Maximilien De Robespierre (1758-1794), uno de los hombres más odiados y denostados por las oligarquías de todos los pelajes en los últimos tres siglos, solía recalcar – siguiendo en ello a sus maestros agustinos de París – la mentira y la insensatez de aquella creencia desmedida en la Libertad, no convenientemente sofrenada por los otros dos valores rutilantes, que debían custodiarla de sus propias evanescencias y desmesuras: la Fraternidad y la Igualdad. Su pasión por la Patria – como continente – y por el Pueblo – como contenido – de una verdadera Democracia Social, le costó la vida; pero su pensamiento es actual, en la medida en que interpela a nuestras conciencias sobre los peligros de esa desaforada ambición concupiscente por la afirmación del propio interés.
La pandemia del coronavirus pone en el tapete la impotencia de la racionalidad individual para resolver un desafío biológico. Las apelaciones a la autónoma responsabilidad individual, se han estrellado contra el muro infranqueable de la desidia, el oportunismo y la ambición desmedida de los hombres. El éxito de China en la lucha contra el virus y el fracaso de España e Italia, demuestran que, sin Estado, la vida humana es frágil y tremendamente revocable.
Lo comunitario encuentra una solución más efectiva a ciertos dilemas que la confianza ingenua en la racionalidad; y lo público parece tener mejores chances que lo privado, a la hora de enfrentar serias amenazas.

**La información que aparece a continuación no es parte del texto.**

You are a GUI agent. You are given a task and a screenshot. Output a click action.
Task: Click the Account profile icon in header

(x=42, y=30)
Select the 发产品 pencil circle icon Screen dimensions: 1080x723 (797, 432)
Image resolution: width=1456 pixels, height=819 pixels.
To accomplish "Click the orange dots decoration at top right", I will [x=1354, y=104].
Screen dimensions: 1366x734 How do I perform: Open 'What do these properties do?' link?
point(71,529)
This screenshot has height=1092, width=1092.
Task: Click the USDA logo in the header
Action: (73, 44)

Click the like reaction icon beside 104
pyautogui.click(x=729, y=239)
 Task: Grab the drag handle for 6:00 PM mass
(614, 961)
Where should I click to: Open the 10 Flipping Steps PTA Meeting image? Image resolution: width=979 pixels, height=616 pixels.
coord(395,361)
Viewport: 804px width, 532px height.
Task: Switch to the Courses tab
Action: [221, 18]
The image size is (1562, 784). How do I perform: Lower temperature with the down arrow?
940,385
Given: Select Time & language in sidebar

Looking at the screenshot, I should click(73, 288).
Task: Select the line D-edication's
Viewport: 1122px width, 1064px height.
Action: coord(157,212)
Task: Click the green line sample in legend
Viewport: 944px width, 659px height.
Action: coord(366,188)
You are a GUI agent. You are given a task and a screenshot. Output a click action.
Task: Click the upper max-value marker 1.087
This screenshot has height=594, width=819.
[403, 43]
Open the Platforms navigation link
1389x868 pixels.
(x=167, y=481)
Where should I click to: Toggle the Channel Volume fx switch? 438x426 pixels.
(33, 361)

El viejo dilema entre Libertad y Autoridad retorna con fuerza en momentos como los actuales; produciendo el sinsentido de liberales a ultranza, cantando loas al Socialismo Chino. Todo ello, a consecuencia de haber ignorado las tensiones inevitables que existen entre el Yo y el Nosotros. Tensiones que lejos de poder ser erradicadas por el Mercado y/o aplastadas por el Totalitarismo, deben ser arbitradas y compensadas por un Estado activo, responsable y portador de la soberanía popular.